As the one year mark of my living in Manhattan approaches (!), I’ve had a couple interesting conversations about what exactly that means, what it takes to make it on the island.
If you’re reading this from somewhere other than New York, you may think I’m exaggerating – that living here wouldn’t (or at least shouldn’t) take any special skills you don’t need to get by anywhere else.
You’d be wrong.
Allow me to illustrate by recounting today’s trip to Target. There aren’t any Targets in Manhattan, so I opt to zip over to the one in Brooklyn as opposed to the one in Harlem, mainly because it’s easier to get to on the train.

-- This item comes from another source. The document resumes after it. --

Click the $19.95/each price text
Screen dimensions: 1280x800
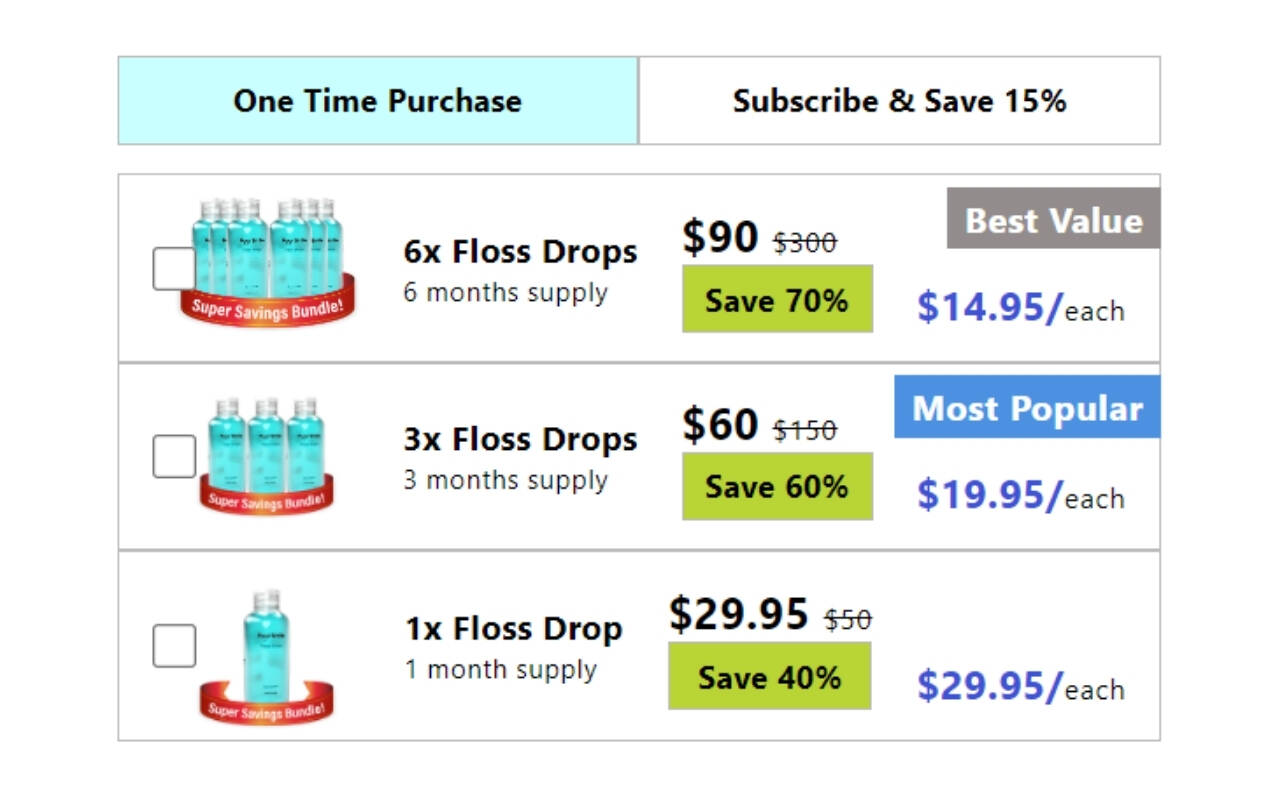point(1020,494)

Although, that’s relative.
It starts when I walk the extra block from my parent to get to the Q train, which not only stops right outside Target, but also offers a pretty great view of the Brooklyn Bridge and downtown as it speeds over the water to the borough. Thing is, the 7th Ave stop where I pick up the Q is it’s northern-most stop. If you’re lucky, the train’s waiting in the station when you get there; if you’re less lucky, the train is there waiting…and waiting…and waiting. I sat on a stalled train for 10 minutes just waiting for it to decide it was ready for its journey back to Brooklyn.
One thing you learn about living in NYC is the time it takes. This is not the world of jump-in-your-car-and-run-a-few-errands. (Of course, when a few stops later a guy with an accordion gets on your train car and starts in on “La Vie en Rose,” you quickly forget the 10 minutes you sat waiting. That’s still charming.)
Shopping for the basics in New York is unlike anything I’ve ever seen. I’d rather not spend $6 on toilet paper at the bodega, so the trip to Target is worth it. Of course, that’s assuming Target’s shelves aren’t already picked dry by everyone else in the city with the same idea on a Saturday afternoon. Today, I managed to get toilet paper. I did not manage to get my prescription, however. Even after waiting in a line that snaked into the band-aid aisle (but I suppose that was the insurance company’s fault).
I grabbed a handful of other simple items – coffee filters, contact solution, cat food. As I wandered the two-story store finding what I needed, I was careful to avoid being tempted by the handbags, the nail polishes, the kinds of extras I wouldn’t have thought twice about before moving to New York. For one, I can’t afford them anymore. But more, I am acutely cognizant every time I shop that whatever I pluck off the shelf I will also have to lug down to the subway, back up on the other end and over to my apartment from there. I can’t tell you the last time I bought laundry detergent and kitty litter in the same trip.
I left for Target at about 1:45 this afternoon. After the train ride there, the wait on the pharmacy, the long lines to check out and the train ride back, I was home again at 5pm. Three-plus hours for a trip to Target. Welcome to NYC.